(Stored data)
"""

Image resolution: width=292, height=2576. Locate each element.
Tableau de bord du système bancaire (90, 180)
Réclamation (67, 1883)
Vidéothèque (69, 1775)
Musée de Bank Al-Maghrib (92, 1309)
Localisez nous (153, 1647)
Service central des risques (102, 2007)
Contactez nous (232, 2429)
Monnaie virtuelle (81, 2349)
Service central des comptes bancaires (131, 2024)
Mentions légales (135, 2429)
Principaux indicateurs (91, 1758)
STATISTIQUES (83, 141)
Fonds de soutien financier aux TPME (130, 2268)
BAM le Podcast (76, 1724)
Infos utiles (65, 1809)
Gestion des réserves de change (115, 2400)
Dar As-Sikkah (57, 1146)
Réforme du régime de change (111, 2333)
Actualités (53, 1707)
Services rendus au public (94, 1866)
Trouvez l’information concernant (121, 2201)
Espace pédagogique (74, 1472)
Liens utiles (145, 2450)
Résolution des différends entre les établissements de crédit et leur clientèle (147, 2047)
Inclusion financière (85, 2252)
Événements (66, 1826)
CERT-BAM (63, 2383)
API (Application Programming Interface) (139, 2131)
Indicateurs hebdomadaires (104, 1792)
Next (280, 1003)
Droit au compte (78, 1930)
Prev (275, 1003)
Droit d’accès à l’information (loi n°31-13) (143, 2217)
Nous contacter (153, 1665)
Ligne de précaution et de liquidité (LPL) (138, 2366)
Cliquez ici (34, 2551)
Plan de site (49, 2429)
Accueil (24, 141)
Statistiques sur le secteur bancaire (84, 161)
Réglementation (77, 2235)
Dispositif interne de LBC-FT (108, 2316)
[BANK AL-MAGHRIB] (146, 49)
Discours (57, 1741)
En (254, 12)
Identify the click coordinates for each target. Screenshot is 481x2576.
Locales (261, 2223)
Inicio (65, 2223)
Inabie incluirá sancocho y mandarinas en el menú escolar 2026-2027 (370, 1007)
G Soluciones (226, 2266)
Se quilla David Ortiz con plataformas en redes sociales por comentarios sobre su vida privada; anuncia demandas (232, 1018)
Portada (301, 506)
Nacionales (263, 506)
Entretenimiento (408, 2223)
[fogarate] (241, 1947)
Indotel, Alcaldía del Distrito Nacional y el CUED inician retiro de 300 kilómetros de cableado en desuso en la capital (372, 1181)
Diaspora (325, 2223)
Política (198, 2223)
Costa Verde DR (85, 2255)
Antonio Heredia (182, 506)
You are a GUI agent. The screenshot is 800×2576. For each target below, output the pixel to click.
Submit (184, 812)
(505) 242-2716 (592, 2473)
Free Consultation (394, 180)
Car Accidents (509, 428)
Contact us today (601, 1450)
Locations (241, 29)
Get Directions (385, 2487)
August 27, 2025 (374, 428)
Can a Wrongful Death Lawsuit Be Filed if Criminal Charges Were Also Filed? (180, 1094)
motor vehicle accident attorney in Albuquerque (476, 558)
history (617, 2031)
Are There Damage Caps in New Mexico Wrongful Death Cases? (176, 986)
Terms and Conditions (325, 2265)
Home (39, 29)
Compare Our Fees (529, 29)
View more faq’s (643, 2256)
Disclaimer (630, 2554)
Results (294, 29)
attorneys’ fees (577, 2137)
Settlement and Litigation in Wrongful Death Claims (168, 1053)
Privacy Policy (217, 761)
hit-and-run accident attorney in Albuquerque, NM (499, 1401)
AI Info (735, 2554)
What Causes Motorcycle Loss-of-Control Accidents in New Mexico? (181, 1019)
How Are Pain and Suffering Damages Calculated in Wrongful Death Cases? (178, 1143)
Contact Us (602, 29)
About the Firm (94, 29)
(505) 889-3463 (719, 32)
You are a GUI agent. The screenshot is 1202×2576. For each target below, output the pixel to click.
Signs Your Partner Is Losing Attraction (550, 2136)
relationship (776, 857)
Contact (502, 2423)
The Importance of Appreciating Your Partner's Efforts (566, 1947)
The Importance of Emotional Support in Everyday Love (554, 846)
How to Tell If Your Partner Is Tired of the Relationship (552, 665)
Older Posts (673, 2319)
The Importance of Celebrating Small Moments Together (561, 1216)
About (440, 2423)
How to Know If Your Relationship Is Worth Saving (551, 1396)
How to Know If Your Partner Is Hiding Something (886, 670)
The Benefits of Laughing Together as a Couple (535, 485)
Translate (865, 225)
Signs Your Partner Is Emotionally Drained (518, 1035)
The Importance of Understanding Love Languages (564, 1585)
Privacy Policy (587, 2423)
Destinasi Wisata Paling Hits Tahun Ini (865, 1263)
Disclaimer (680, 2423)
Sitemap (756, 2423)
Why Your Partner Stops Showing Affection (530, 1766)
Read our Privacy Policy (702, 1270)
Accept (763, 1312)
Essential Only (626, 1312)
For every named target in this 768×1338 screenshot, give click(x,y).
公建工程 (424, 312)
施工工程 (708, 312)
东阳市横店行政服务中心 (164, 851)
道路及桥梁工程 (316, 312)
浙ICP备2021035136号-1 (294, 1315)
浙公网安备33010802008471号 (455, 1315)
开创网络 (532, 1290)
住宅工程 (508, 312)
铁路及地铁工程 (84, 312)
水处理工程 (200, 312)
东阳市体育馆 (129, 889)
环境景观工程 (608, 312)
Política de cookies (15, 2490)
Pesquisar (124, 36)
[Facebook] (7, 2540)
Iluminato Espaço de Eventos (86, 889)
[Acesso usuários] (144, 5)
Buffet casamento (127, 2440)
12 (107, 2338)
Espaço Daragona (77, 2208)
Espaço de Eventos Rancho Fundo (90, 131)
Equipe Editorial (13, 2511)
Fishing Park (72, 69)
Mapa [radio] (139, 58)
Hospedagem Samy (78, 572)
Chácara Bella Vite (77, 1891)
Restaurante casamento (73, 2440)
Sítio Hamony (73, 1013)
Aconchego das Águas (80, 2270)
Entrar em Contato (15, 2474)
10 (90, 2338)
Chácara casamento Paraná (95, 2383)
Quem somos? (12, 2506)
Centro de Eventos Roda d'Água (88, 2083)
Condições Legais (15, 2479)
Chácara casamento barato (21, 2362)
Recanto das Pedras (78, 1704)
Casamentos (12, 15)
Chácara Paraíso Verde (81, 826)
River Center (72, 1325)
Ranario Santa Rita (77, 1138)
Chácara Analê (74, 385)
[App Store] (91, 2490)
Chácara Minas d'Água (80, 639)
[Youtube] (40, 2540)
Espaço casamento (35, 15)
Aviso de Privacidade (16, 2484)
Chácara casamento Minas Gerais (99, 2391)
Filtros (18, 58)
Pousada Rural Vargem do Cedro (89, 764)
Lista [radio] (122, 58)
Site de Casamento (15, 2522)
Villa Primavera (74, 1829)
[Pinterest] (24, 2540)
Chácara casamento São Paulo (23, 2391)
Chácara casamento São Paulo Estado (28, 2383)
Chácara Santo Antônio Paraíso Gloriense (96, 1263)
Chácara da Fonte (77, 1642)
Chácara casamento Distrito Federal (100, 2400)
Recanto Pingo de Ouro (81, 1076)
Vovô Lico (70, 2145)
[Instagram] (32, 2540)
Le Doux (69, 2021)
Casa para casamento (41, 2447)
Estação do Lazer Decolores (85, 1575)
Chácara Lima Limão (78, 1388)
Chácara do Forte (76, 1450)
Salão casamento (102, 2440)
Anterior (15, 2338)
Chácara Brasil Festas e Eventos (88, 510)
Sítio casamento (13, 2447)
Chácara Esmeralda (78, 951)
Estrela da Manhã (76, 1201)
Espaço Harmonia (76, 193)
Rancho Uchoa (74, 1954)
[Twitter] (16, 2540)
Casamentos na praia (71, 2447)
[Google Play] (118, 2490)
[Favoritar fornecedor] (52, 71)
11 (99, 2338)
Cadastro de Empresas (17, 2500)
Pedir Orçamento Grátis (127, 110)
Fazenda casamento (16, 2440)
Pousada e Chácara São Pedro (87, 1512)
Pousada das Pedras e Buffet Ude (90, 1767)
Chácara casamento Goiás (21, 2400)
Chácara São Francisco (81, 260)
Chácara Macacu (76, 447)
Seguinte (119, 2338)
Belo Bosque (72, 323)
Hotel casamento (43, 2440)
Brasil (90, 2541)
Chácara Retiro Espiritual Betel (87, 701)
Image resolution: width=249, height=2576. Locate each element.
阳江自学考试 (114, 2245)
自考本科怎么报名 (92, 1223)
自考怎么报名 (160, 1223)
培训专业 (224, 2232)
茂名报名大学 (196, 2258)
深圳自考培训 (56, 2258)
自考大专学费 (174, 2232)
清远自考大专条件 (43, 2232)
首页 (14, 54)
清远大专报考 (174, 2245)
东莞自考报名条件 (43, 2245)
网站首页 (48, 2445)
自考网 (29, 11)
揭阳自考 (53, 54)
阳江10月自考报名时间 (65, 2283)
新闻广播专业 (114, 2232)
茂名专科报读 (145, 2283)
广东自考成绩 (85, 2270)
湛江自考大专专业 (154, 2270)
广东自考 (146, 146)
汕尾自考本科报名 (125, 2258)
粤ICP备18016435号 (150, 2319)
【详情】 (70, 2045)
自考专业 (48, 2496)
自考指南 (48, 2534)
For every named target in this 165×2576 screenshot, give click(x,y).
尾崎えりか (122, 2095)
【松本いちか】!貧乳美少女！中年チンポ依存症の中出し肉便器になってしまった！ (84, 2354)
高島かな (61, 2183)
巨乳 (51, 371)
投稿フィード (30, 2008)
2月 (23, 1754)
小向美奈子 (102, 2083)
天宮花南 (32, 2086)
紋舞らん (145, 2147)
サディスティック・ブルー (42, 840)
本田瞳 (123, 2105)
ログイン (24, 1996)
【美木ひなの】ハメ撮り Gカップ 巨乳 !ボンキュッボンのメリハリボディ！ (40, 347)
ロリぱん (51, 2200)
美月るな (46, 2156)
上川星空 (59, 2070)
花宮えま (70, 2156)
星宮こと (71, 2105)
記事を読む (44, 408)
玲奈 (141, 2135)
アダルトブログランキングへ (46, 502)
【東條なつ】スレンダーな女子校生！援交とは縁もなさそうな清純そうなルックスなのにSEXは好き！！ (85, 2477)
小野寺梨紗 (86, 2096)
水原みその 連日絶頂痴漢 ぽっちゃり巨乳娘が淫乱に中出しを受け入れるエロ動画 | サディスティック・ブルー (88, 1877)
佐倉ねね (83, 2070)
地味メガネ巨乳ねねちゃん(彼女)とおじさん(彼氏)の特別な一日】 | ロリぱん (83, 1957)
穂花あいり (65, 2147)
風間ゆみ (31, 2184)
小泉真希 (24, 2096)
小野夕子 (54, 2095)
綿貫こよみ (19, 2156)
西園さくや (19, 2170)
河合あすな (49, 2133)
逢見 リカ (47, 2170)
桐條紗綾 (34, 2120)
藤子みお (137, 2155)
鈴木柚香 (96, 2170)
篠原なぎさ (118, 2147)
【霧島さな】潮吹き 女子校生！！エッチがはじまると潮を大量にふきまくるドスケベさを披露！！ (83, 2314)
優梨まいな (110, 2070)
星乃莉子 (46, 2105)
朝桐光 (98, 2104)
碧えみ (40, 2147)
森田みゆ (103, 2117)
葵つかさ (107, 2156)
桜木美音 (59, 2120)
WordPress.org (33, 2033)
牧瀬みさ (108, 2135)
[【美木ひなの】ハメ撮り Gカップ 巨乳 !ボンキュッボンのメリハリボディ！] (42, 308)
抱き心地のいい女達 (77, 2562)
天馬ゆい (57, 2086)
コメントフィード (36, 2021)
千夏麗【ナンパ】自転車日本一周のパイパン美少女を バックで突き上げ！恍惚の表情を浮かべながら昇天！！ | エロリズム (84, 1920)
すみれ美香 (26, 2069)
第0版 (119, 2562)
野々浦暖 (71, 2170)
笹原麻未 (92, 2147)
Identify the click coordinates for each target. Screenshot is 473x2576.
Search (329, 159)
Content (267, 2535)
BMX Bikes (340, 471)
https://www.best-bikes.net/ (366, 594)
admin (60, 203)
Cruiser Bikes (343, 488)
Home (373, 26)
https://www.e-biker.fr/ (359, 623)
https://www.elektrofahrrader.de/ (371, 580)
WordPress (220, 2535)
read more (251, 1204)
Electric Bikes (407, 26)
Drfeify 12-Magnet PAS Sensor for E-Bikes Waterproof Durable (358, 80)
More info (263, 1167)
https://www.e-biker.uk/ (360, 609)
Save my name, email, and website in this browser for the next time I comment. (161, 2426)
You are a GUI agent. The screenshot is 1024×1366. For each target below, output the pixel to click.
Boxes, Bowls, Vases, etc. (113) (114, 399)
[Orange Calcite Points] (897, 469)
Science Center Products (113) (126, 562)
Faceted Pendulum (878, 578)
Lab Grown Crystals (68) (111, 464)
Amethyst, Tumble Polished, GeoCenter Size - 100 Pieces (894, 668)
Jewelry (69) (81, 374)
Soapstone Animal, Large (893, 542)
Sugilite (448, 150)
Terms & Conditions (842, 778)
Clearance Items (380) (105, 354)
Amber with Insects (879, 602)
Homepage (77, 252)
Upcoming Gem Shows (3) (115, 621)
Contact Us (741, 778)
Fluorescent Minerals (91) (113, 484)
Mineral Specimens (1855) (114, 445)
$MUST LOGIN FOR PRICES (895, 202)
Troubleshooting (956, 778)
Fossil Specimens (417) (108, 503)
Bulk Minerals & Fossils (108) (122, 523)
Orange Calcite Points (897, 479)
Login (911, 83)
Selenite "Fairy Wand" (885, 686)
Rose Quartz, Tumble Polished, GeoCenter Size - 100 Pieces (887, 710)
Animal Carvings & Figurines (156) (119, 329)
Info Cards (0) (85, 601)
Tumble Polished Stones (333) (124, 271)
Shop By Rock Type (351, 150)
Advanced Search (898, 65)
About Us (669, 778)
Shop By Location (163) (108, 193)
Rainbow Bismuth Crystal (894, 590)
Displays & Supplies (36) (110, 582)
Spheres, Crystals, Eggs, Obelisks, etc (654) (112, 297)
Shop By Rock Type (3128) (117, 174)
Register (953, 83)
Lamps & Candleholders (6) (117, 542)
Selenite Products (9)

"""

* [About this exercise]: Begin at the line above that has "Salão casamento (102, 2440)" and stop after the line that has "Belo Bosque (72, 323)", copying each line exactly and adding nothing else.

* [Exercise output]:
Salão casamento (102, 2440)
Anterior (15, 2338)
Chácara Brasil Festas e Eventos (88, 510)
Sítio casamento (13, 2447)
Chácara Esmeralda (78, 951)
Estrela da Manhã (76, 1201)
Espaço Harmonia (76, 193)
Rancho Uchoa (74, 1954)
[Twitter] (16, 2540)
Casamentos na praia (71, 2447)
[Google Play] (118, 2490)
[Favoritar fornecedor] (52, 71)
11 (99, 2338)
Cadastro de Empresas (17, 2500)
Pedir Orçamento Grátis (127, 110)
Fazenda casamento (16, 2440)
Pousada e Chácara São Pedro (87, 1512)
Pousada das Pedras e Buffet Ude (90, 1767)
Chácara casamento Goiás (21, 2400)
Chácara São Francisco (81, 260)
Chácara Macacu (76, 447)
Seguinte (119, 2338)
Belo Bosque (72, 323)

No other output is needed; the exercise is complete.